Monday , November 25, 2024

Payments 3.0: Postal Banking? Yes, Within Limits

The U.S. Postal Service has become an unlikely flashpoint in the Covid-19 pandemic, finding itself at the center of arguments over relief funds both for institutions and consumers as its revenues have dropped during shelter-in-place periods around the country.

The Post Office receives no taxpayer funds and has struggled financially since 2006, when Congress required it to prefund health-care and retirement benefits for all of its employees for 50 years. It reported a net loss of $4.5 billion for the quarter ending March 31, more than twice what it lost in the same quarter the year before.

Note that this was mostly before the pandemic and the subsequent drop in mailings. Officials have said the postal system could be insolvent before the end of 2020 without a bailout of its own. Advocates say the USPS should receive emergency funds, but the White House has opposed any support for it unless it raises prices.

One proposed solution is to allow the Post Office to offer banking services. The proponents of this idea say the service could earn revenue while bringing financial services to Americans whose need has been demonstrated by the pandemic.

About 8.4 million American households do not have bank accounts, meaning that they would need to receive paper checks for their relief payments. Paper checks have a number of problems, not the least of which is that cashing them would require breaking shelter-in-place and, potentially, social-distancing protocols.

In a New York Times OpEd published in late April, Sen. Kirsten Gillibrand, D-N.Y., said that allowing the Post Office to offer banking services could solve both problems. She had already introduced Senate Bill 2755, “The Postal Bank Act,” in 2018. It called for the Postal Service to offer small-dollar loans of up to $500 at a time and deposit accounts that could not go over $20,000.

Gillibrand’s bill also calls for transactional services in addition to basic accounts, including “debit cards, automated teller machines, online checking accounts, check-cashing services, automatic bill-pay, and mobile banking….”
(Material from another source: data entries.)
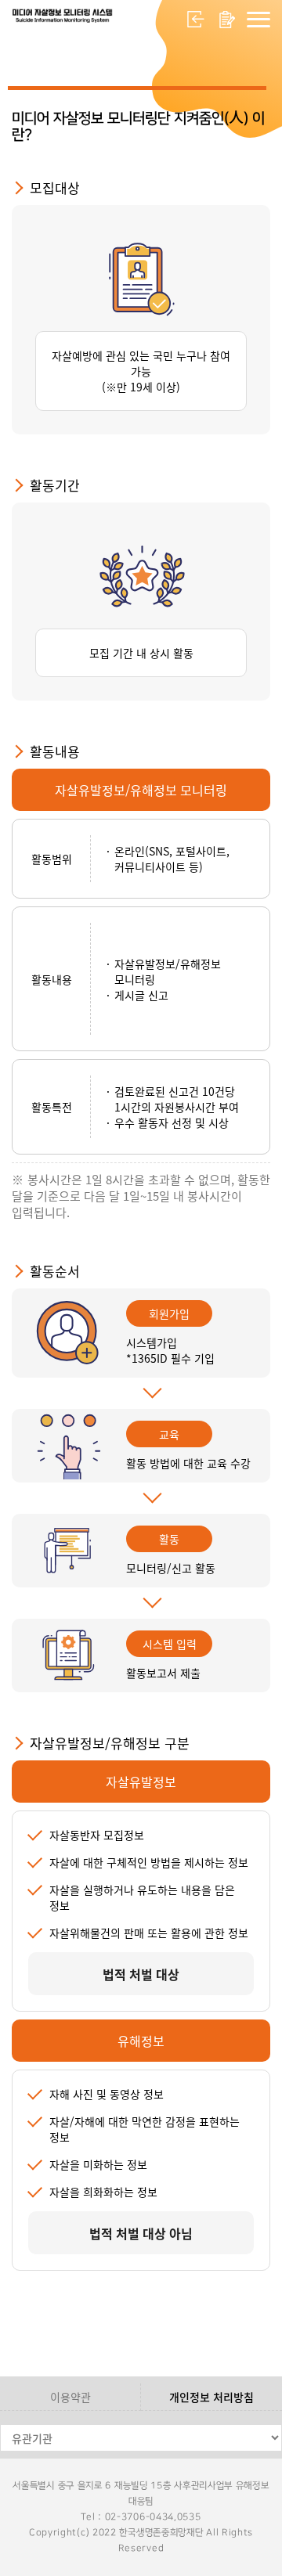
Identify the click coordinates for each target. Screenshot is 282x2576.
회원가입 (227, 19)
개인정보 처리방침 (211, 2397)
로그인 (196, 19)
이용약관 (70, 2397)
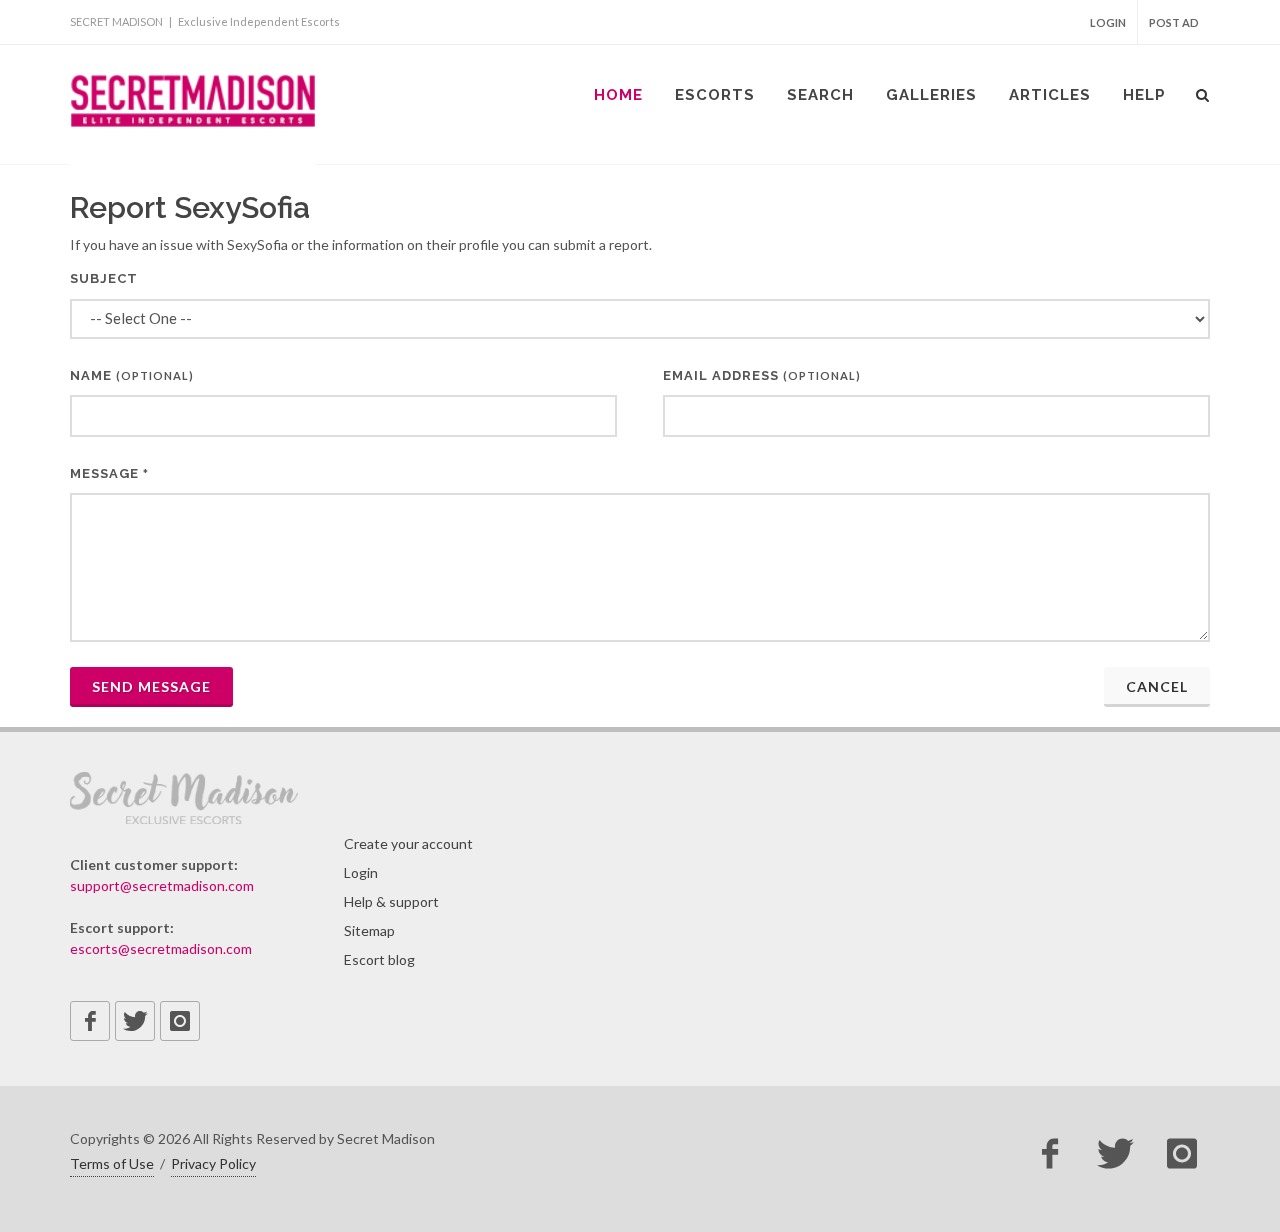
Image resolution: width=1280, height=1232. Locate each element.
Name (132, 375)
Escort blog (379, 959)
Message (109, 473)
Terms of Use (112, 1163)
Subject (104, 278)
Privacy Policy (213, 1163)
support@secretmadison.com (162, 885)
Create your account (408, 843)
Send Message (151, 686)
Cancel (1157, 686)
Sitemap (369, 930)
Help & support (391, 901)
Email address (762, 375)
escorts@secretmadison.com (161, 948)
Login (1108, 22)
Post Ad (1174, 22)
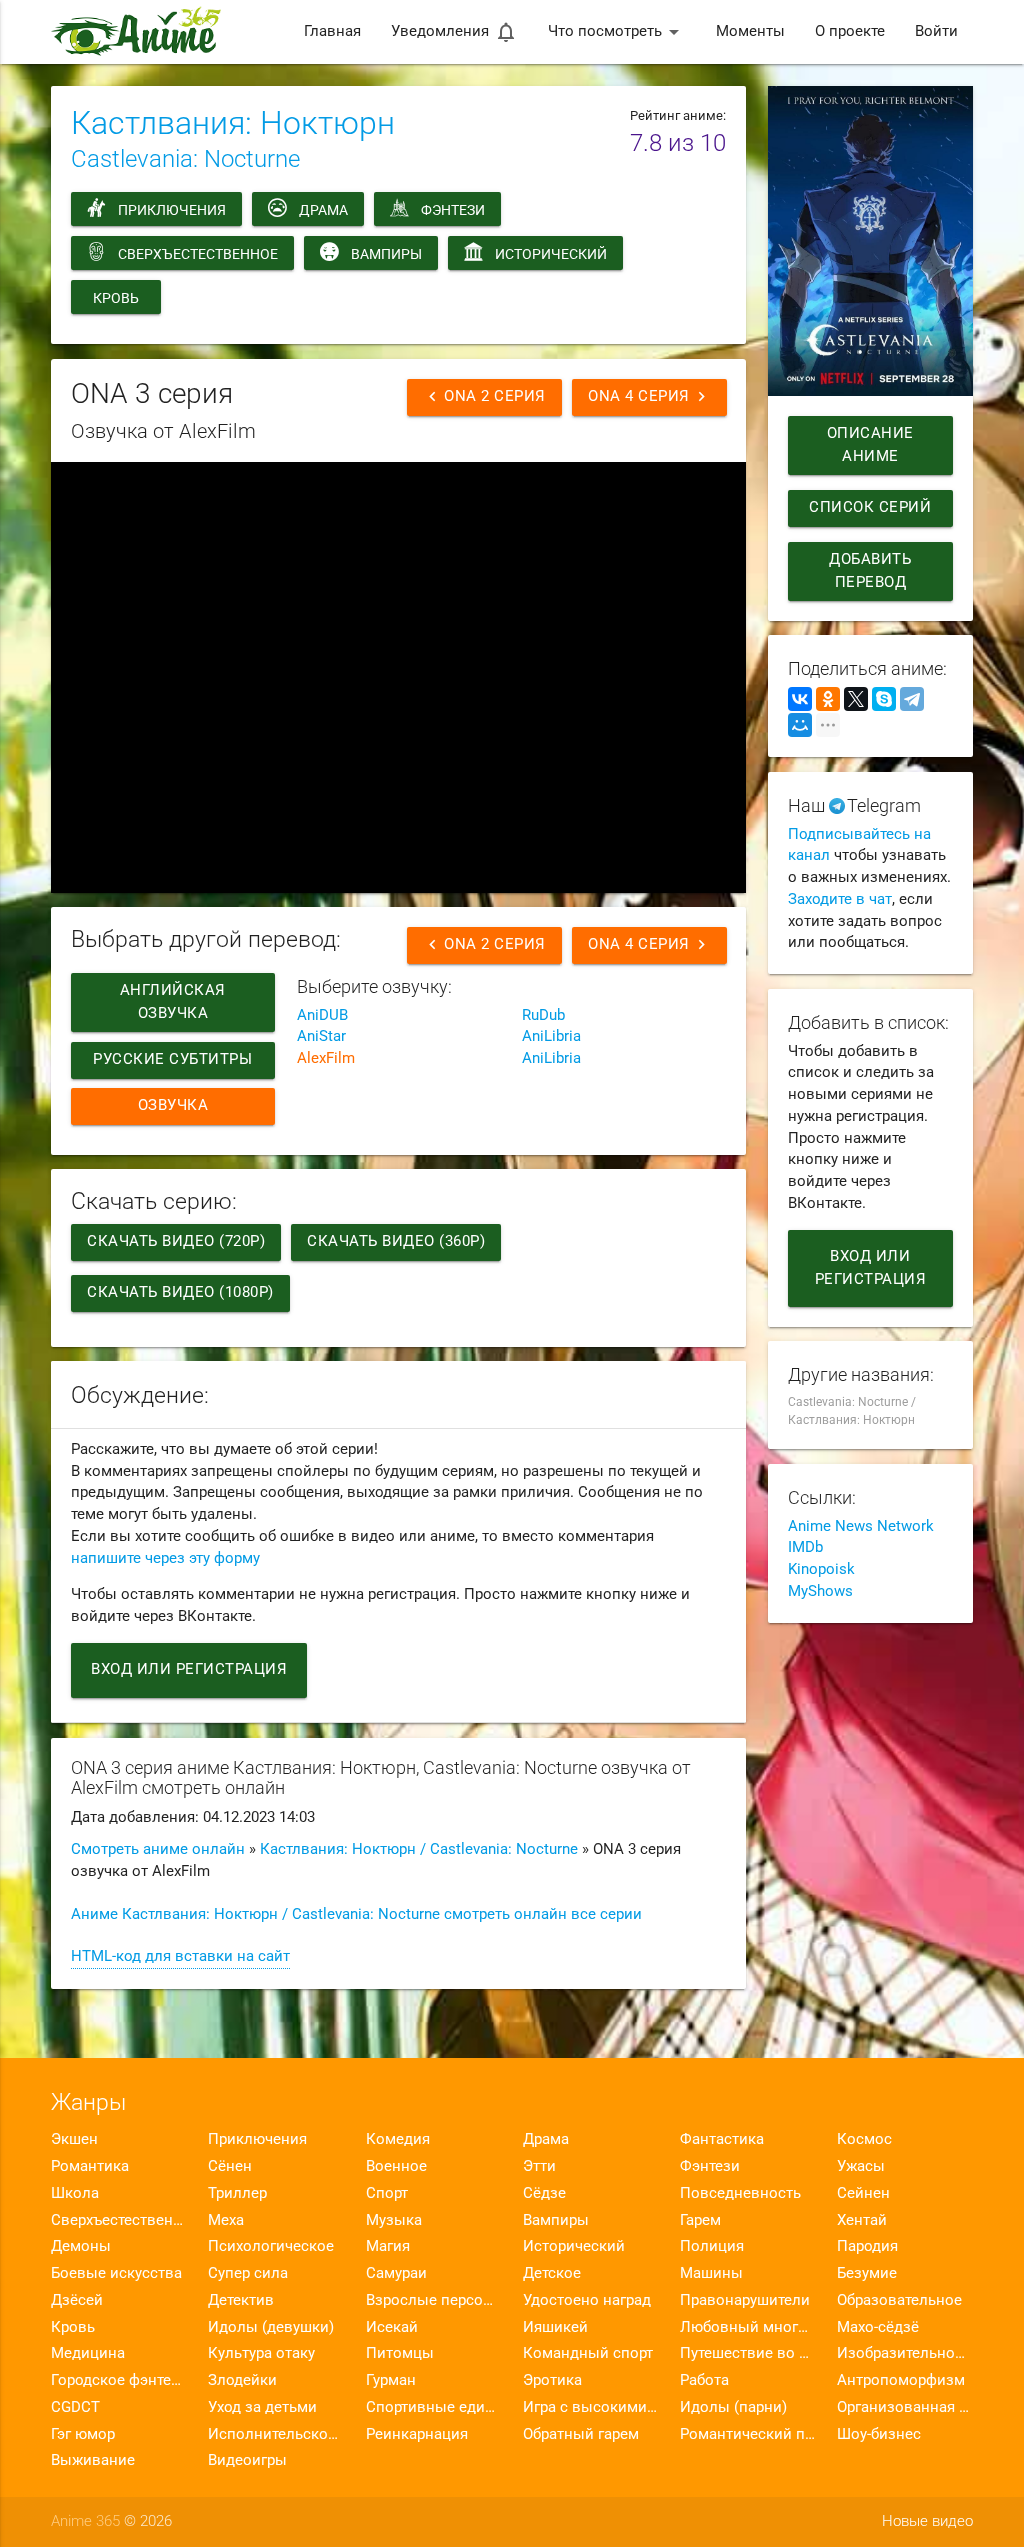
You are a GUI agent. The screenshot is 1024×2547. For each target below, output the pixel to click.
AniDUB (322, 1015)
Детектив (241, 2300)
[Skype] (884, 699)
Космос (864, 2139)
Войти (936, 31)
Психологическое (271, 2246)
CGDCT (75, 2407)
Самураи (396, 2273)
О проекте (850, 31)
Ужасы (861, 2166)
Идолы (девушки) (271, 2327)
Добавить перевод (870, 571)
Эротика (552, 2380)
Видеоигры (247, 2460)
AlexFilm (326, 1058)
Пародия (867, 2246)
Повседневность (740, 2193)
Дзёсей (77, 2300)
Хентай (862, 2220)
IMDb (805, 1547)
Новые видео (927, 2521)
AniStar (321, 1036)
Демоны (81, 2246)
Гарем (700, 2220)
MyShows (820, 1591)
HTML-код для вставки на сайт (180, 1956)
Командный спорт (588, 2353)
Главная (332, 31)
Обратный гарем (581, 2434)
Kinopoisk (821, 1569)
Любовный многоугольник (747, 2327)
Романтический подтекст (747, 2434)
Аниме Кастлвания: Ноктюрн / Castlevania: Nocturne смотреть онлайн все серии (356, 1914)
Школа (75, 2193)
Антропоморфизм (901, 2380)
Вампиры (386, 254)
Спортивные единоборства (433, 2407)
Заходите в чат (840, 899)
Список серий (870, 507)
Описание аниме (870, 445)
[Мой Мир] (800, 725)
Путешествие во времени (747, 2353)
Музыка (394, 2220)
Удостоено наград (587, 2300)
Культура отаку (261, 2353)
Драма (323, 210)
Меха (226, 2220)
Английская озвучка (173, 1002)
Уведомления (454, 32)
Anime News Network (861, 1526)
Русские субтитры (173, 1059)
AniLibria (551, 1036)
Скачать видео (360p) (396, 1241)
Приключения (172, 210)
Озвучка (173, 1105)
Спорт (387, 2193)
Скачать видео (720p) (176, 1241)
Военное (396, 2166)
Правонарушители (745, 2300)
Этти (539, 2166)
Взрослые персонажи (433, 2300)
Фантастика (722, 2139)
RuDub (543, 1015)
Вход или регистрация (189, 1669)
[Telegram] (912, 699)
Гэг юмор (83, 2434)
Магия (388, 2246)
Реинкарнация (417, 2434)
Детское (552, 2273)
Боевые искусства (116, 2273)
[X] (856, 699)
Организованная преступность (904, 2407)
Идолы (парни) (733, 2407)
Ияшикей (555, 2327)
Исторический (551, 254)
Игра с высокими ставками (590, 2407)
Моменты (750, 31)
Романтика (90, 2166)
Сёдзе (544, 2193)
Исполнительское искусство (275, 2434)
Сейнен (863, 2193)
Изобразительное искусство (904, 2353)
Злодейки (242, 2380)
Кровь (116, 298)
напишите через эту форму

Postal-banking supporters say by offering bank accounts and payment tools like debit cards, the problem of direct deposit and electronic payments for unbanked people would be solved. They point to similar programs in other countries, the fact that the USPS offered savings accounts from 1918 to 1966, and its network of 31,322 locations as proof that it could work.

Opponents say the Post Office should not compete with private banking and that there are private-sector options for delivering financial services to all communities. The USPS also has had its share of customer-service issues over the years that might make people avoid trusting it with their money.

On top of its existing issues, the Postal Service would face considerable expense in starting up new services, training its staff, and upgrading its infrastructure. And there is no guarantee that it would be able to price its financial services in a way that would make them profitable.

But between turning the Post Office into a bank and not allowing it to do anything lies a third way. The Post Office has provided some financial services over the years, including money orders, international remittances, and, more recently, gift cards. These products could be expanded and offered with partners.

For example, the Postal Service could sell general-purpose reloadable prepaid cards in addition to the gift cards it already offers and serve as a reload point for those cards. This would allow post offices to become doorways to the financial mainstream by adding on to existing services rather than by building new systems.